OpenAI pivots to enterprise AI model Spud amid Anthropic rivalry

Published
Score
14

Why it matters

OpenAI is abandoning consumer products to focus on enterprise customers, announcing a new AI model called Spud designed for high-value professional work with enhanced reasoning capabilities and reliable outputs. The company is discontinuing consumer initiatives including the Sora video application to redirect computational resources toward profitability. The shift addresses a structural problem: 95 percent of ChatGPT's 900 million weekly users operate on free accounts, creating unsustainable cost pressures.

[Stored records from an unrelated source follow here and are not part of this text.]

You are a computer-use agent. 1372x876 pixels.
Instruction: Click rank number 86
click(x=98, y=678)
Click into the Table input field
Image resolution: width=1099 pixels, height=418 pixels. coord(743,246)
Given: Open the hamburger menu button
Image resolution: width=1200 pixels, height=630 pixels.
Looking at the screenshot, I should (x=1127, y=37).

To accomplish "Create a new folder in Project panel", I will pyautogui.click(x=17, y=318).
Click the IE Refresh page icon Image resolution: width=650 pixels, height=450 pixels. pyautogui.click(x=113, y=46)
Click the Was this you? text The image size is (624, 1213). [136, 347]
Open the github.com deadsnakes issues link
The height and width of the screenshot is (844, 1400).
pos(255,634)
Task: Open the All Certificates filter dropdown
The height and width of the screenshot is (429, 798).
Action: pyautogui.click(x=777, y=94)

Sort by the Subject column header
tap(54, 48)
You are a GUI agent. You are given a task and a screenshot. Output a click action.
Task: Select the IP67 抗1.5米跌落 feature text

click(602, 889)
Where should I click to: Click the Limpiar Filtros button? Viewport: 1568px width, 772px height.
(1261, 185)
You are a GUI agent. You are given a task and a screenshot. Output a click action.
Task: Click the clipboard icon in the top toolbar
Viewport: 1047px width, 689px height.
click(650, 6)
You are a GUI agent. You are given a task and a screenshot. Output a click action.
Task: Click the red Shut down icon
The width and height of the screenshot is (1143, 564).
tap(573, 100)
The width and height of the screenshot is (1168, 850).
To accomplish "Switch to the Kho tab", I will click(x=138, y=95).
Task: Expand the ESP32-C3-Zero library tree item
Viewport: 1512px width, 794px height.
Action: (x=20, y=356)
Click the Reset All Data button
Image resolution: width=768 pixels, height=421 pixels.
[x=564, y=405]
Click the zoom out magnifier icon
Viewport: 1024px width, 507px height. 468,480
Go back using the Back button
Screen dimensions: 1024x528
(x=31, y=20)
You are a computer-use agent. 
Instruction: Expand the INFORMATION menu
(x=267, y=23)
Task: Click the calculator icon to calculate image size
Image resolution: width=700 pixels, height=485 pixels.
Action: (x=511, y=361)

CFO Sarah Friar disclosed that business revenue has grown from 20 percent to 40 percent of total revenue, with a target of 50 percent by year-end. OpenAI simultaneously appointed Denise Dresser, former Slack CEO, as Chief Revenue Officer to lead the enterprise pivot. Competitor Anthropic, valued at $380 billion compared to OpenAI's $852 billion, has captured early enterprise momentum with Claude models including Mythos and Opus 4.7, claiming $30 billion in annualized revenue. Both companies operate at a loss while pursuing IPO timelines.

Attorneys should monitor this shift as a proxy for how AI vendors will structure licensing, liability, and service-level commitments in enterprise contracts. The competitive pressure between OpenAI and Anthropic—now playing out through Pentagon contracts and executive memos—will likely shape which models become standard in corporate legal tech stacks. The race to enterprise profitability may also signal which AI safety and reliability standards will become market expectations rather than regulatory mandates.